Shinta menilai patut juga dicermati soal rendahnya produktivitas dalam negeri saat ini. Indonesia salah satu negara dengan produktivitas tenaga kerja terendah di ASEAN, yakni hanya USD23,57 ribu per pekerja, lebih rendah dari rata-rata kawasan yang mencapai USD24,27 ribu.

"Transformasi industri saat ini bergerak ke arah otomatisasi dan digitalisasi, juga belum bisa diimbangi dengan peningkatan keterampilan tenaga kerja,” kata Shinta dalam acara Dewas BPJS Menyapa Indonesia di Auditorium BRIN, Jakarta Pusat, Senin (28/7).

Lebih mengkhawatirkan lagi, karena di tengah gelombang pemutusan tenaga kerja alias PHK yang masih terus berjalan, lapangan kerja baru justru tidak cukup banyak tersedia.

Di sisi lain, kompetisi kawasan semakin ketat. Pemerintah dan semua stakeholder harus memperhatikan peningkatan daya saing.

Tenaga kerja maupun calon tenaga kerja harus meningkatkan pemahaman literasi digital, pelatihan vokasi (vocational upscaling), dan pembenahan ekosistem pendidikan agar selaras dengan kebutuhan industri.

Shinta juga mengingatkan beberapa faktor pendorong PHK dalam negeri, seperti aktivitas manufaktur Indonesia terus mengalami tekanan, pelemahan yang terlihat pada kinerja ekspor yang turun 7,53 persen pada kuartal pertama 2025, serta tantangan struktural yang makin terasa.

Perlu menjadi perhatian soal kelas menengah yang selama ini menjadi motor konsumsi nasional juga menyusut. Shinta memaparkan terjadi penurunan hingga 9,5 juta orang dalam lima tahun terakhir, mengindikasikan tekanan terhadap segmen ekonomi yang selama ini menopang pertumbuhan.

Di sisi produksi, pelaku industri dibebani kenaikan harga energi, bahan baku, serta fluktuasi nilai tukar impor.

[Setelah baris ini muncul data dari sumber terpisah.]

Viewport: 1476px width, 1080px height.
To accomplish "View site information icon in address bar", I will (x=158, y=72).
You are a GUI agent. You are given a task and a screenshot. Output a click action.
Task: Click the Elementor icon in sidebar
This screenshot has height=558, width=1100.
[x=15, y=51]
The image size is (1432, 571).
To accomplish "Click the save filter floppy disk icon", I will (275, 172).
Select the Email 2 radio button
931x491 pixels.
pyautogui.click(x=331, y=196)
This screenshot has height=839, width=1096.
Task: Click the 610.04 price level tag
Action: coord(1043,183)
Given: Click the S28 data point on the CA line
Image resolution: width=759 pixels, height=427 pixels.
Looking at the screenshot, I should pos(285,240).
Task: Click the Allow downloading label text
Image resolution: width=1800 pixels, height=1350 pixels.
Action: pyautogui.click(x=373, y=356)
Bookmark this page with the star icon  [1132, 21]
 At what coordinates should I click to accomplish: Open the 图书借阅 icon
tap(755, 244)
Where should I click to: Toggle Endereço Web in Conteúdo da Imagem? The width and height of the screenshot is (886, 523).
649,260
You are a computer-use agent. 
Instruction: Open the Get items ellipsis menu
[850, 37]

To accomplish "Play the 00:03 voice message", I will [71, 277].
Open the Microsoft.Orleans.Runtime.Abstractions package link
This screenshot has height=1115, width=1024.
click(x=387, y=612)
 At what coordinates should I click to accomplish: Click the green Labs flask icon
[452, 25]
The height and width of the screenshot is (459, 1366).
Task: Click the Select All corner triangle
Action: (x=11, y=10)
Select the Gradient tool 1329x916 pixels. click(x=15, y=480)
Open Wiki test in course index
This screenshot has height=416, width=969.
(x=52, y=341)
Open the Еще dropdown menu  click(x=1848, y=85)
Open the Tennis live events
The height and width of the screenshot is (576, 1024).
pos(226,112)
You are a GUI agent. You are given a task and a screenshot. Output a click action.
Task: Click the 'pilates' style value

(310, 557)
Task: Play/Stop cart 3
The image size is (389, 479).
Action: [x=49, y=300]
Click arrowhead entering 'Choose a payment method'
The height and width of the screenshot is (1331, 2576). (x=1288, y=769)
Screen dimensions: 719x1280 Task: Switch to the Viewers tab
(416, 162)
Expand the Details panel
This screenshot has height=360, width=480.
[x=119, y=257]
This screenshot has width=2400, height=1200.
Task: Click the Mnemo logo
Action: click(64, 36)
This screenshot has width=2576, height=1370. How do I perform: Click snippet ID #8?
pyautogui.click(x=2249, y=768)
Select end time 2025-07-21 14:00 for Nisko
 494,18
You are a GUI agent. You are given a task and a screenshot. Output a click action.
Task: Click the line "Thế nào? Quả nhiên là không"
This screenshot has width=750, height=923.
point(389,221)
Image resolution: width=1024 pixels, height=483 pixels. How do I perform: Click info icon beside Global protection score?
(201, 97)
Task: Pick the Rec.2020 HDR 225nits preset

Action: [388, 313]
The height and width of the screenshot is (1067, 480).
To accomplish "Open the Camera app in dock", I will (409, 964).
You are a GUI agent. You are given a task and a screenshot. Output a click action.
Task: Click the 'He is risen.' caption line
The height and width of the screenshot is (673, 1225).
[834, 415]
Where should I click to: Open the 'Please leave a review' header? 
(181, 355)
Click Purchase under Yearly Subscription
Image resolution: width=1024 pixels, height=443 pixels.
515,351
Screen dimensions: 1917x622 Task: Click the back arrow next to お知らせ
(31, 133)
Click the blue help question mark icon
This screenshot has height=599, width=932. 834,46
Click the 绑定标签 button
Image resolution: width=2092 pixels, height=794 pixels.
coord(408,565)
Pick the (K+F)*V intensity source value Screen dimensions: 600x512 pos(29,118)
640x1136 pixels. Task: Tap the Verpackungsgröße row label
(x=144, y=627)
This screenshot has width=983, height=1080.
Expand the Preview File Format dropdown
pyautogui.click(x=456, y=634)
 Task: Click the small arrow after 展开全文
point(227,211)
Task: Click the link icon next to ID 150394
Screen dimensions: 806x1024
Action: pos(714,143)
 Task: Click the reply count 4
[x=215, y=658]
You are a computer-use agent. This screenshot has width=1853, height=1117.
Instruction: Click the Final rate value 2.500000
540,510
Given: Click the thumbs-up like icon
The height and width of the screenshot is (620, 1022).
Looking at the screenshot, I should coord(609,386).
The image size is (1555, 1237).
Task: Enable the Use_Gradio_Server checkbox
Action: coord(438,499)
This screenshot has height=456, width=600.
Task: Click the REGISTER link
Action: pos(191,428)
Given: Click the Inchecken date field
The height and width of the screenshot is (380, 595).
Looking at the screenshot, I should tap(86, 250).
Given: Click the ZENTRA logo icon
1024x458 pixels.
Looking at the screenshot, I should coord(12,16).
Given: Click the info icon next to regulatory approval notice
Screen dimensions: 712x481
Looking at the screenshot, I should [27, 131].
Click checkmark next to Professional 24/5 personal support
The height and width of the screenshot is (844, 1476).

Biaya tenaga kerja pun meningkat, tetapi belum dibarengi peningkatan produktivitas yang memadai.

“Sementara itu, struktur industri manufaktur masih mengalami masalah mendasar di sisi efisiensi logistik dan rantai pasok,” tutup Shinta.

Sebelumnya, Kementerian Ketenagakerjaan (Kemnaker) menyoroti banyaknya tenaga kerja yang terkena Pemutusan Hubungan Kerja (PHK) Januari-Juni 2025. Salah satunya PT Sritex yang banyak memangkas pekerja pada awal tahun.

Berdasarkan Satu Data Kemnaker, sepanjang Januari-Juni 2025 terdapat sebanyak 42.385 tenaga kerja terdampak PHK.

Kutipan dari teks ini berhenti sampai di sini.